Zimbabwe has been struggling to meet its energy demands as a drought has crippled its biggest source of electricity, the Kariba Dam.

FILE: Eskom flags at Megawatt Park in Johannesburg. Picture: Taurai Maduna/EWN

CAPE TOWN - Eskom says a renewed contract to provide electricity to Zimbabwe will bring much-needed income against the backdrop of a stagnant economy.

Zimbabwe has been struggling to meet its energy demands as a drought has crippled its biggest source of electricity, the Kariba Dam.

Eskom’s Khulu Phasiwe says the company does have excess reserves to assist.

“The South African economy is stagnant in general. One way to raise our revenue is to increase our international sales as we’re doing now.”

TALKS

In January last year, Eskom agreed a one-year deal to sell up to 300 megawatts of capacity to Zimbabwe, which was facing biting shortages of electricity caused by low water levels in the Kariba Dam.

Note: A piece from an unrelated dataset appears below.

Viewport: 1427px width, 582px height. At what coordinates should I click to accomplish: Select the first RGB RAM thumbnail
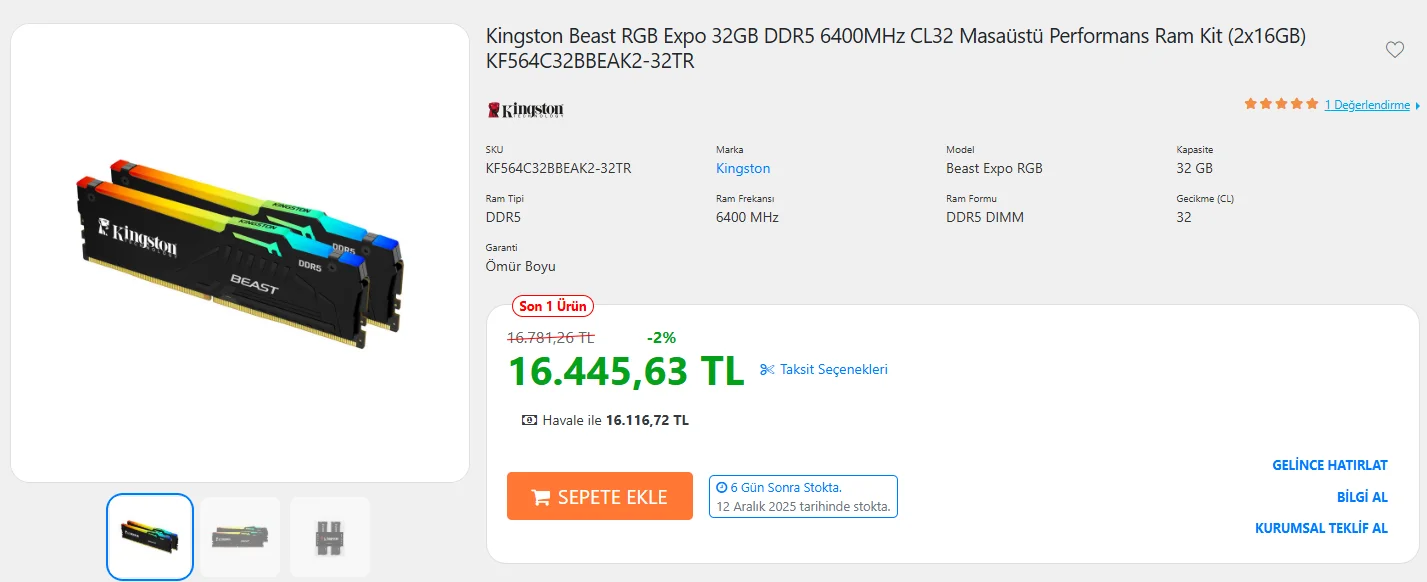point(150,537)
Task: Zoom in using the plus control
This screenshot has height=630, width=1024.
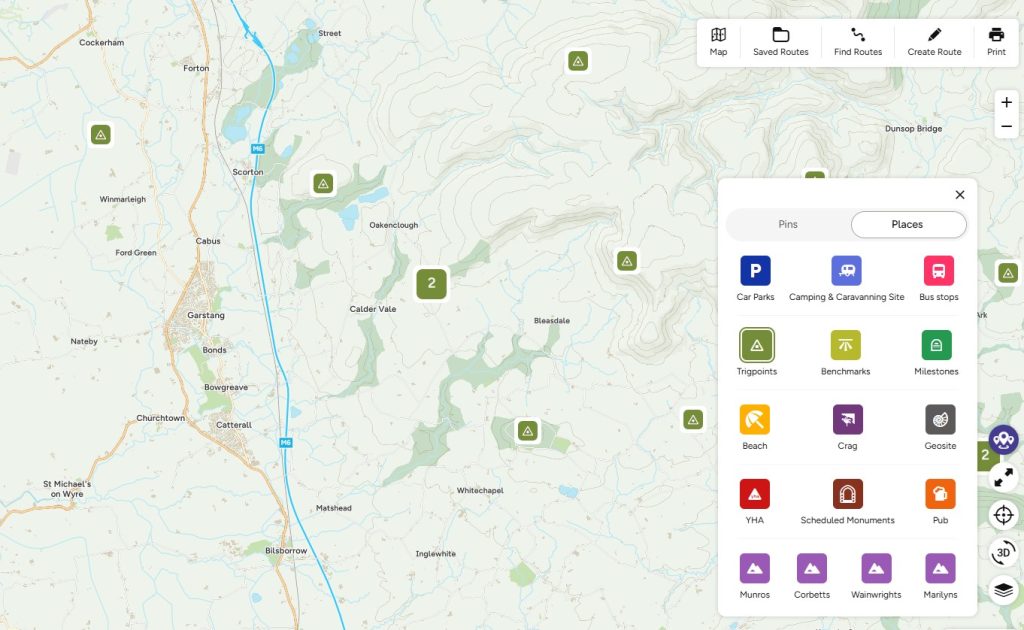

Generation capacity fell to a low of 275MW from 750MW, causing widespread blackouts.

Zimbabwe's Deputy Minister of Economic Planning and Investment Promotion Samuel Undenge told reporters after a meeting between Eskom and state power utility Zesa Holdings that the two utilities were still discussing how much Eskom would supply to Zimbabwe, adding that imports would be paid for upfront.

"I don't want load shedding (scheduled power cuts) to return and we have been assured of continued support from Eskom so that we continue to have the country supplied with power," he said.

Officials from Eskom and Zesa did not comment.

Undenge said customers should pay their bills to Zesa, to enable the company to settle its Eskom debt, which stood at $40 million at the end of February.

Zesa is owed $1 billion in unpaid bills by customers, including government departments.